Die weiteren deutschen Platzierungen

Philipp Horn (GER) © Manzoni/NordicFocus

Philipp Horn brachte nach drei Fehlern im letzten Anschlag die Null und hat sich dadurch und durch eine ansprechende Laufleistung, vor allem in der Schlussrunde als er noch an Justus Strelow vorbeizog, auf Rang 12 platziert. Philipp Horn zeigte sich nach seinen drei Rennen in der Lenzerheide absolut zufrieden: „Perfekter Sprint, guter Verfolger und auch ein guter Massenstart. Mit den Platzierungen bin ich top-zufrieden. Am Schießstand habe ich hier und da ein bißchen Probleme gehabt bei mir zu bleiben. Heute Morgen bin ich aufgewacht und dachte mir, die zwei Rennen liegen ganz schön in den Beinen und ich hätte nicht gedacht, dass es heute so gut geht.“ Philipp Horn will in der Weihnachtspause Kontakte vermeiden. „Ich feiere Weihnachten nur mit meiner Frau, wir fahren in die Höhe, in den Schnee um gut trainieren zu können. Natürlich finde ich es schade, dass man die Zeit nicht mit der Familie verbringen kann, aber ich war in den letzten Jahren öfter krank über Weihnachten, das will ich dieses Jahr auf jeden Fall vermeiden und gut vorbereitet in das neue Jahr starten.

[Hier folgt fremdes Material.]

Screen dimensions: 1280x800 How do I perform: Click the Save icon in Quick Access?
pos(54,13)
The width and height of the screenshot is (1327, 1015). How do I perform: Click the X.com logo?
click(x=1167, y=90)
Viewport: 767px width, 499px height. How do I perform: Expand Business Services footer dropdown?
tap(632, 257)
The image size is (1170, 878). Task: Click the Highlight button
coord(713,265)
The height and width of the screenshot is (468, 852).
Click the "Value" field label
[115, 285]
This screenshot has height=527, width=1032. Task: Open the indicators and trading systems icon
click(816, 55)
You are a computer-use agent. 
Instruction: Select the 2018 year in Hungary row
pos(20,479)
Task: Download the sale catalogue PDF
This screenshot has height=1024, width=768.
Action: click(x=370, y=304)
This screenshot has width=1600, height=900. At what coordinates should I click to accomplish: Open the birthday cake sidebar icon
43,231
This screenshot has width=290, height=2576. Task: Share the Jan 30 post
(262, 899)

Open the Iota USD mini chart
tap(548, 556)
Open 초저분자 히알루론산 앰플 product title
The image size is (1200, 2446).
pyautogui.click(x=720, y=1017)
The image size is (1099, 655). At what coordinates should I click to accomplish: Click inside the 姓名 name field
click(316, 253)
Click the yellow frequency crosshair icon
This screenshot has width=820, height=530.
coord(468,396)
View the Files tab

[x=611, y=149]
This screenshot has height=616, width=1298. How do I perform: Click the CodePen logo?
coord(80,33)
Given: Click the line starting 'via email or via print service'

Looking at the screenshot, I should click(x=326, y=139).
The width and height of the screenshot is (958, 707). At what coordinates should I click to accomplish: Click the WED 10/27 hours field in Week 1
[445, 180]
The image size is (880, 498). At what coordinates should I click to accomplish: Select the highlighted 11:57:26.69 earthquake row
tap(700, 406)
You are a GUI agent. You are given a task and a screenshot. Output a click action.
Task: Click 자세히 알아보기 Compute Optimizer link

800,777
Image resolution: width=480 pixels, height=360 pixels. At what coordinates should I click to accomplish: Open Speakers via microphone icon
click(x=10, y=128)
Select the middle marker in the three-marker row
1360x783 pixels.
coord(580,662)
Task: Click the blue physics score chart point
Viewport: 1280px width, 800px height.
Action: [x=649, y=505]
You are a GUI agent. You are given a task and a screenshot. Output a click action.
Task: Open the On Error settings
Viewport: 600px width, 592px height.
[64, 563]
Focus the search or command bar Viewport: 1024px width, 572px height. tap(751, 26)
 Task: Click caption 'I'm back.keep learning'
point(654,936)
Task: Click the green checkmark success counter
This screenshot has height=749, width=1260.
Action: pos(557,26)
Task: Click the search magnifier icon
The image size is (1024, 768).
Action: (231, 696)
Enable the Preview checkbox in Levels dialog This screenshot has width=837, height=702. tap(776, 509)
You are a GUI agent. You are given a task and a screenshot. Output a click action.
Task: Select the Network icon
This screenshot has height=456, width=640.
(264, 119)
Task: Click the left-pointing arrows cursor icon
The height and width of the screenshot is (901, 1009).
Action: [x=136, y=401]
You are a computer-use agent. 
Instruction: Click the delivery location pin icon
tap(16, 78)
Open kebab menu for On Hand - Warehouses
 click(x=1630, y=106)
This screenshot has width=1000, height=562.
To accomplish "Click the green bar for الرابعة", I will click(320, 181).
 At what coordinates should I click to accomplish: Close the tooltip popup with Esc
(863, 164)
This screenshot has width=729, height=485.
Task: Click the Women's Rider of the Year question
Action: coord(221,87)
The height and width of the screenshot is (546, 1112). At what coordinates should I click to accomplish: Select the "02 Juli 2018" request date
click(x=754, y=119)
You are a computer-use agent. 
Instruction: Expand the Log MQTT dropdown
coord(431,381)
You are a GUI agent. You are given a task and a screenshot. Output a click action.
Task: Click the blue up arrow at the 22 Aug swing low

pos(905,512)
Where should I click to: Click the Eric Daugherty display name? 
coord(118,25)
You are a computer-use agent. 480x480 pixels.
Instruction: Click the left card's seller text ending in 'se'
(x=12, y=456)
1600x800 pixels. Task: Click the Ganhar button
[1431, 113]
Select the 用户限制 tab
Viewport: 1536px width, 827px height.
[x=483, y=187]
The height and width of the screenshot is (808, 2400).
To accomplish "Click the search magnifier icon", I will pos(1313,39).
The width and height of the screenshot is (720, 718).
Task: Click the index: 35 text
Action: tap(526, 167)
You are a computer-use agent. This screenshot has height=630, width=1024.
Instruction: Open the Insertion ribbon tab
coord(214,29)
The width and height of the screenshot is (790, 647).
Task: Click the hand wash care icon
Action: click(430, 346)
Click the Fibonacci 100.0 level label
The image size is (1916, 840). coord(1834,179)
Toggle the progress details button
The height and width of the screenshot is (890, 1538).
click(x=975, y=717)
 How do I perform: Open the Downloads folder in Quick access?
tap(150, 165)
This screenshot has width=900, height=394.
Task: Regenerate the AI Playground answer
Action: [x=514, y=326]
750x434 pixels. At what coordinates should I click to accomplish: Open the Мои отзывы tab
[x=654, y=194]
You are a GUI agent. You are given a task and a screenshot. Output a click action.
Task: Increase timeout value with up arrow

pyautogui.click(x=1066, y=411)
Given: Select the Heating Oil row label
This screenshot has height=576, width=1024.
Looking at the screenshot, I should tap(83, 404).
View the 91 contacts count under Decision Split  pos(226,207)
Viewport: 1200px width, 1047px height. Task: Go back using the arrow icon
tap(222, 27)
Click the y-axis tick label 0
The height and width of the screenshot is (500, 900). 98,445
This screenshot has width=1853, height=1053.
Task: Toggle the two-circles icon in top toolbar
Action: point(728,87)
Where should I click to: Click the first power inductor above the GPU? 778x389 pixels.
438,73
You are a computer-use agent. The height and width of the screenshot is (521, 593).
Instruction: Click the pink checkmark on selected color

Strelow kam auf Rang 16 und Johannes Kühn wurde 18. Benedikt Doll und Philipp Nawrath haben jegliche Chancen auf eine vordere Platzierung erneut am Schießstand vergeben. Nach jeweils fünf Strafrunden mussten sie sich schließlich mit Rang 21. bzw. 24 zufrieden geben. Felix Bitterling, Sportdirektor Biathlon beim Deutschen Skiverband zeigte sich nach dem Rennen zufrieden mit den Ergebnissen: „Unterm Strich kann man sagen, die Richtung stimmt. Wir sind noch nicht in jedem Wettkampf vorne dabei und wie man einen Wettkampf von vorne läuft, das haben uns die Norweger noch voraus.“ Für die Weihnachtspause gilt seiner Meinung erst einmal Erholung, auch für diejenigen, die von Infekten betroffen waren, sich auszukurieren. „Und dann haben wir was vor bei unseren Heimweltcups und eine erfolgreiche WM laufen.“
Niklas Hartweg kam nach zwei Fehlschüssen auf Rang 15 ins Ziel und Sebastian Stalder mit ebenfalls zwei Fehlern überquerte die Ziellinie auf Rang 20. Felix Leitner (AUT) leistete sich drei Fehlschüsse und lief auf Rang 27, David Komatz, mit ebenfalls drei Strafrunden, belegte Rang 29.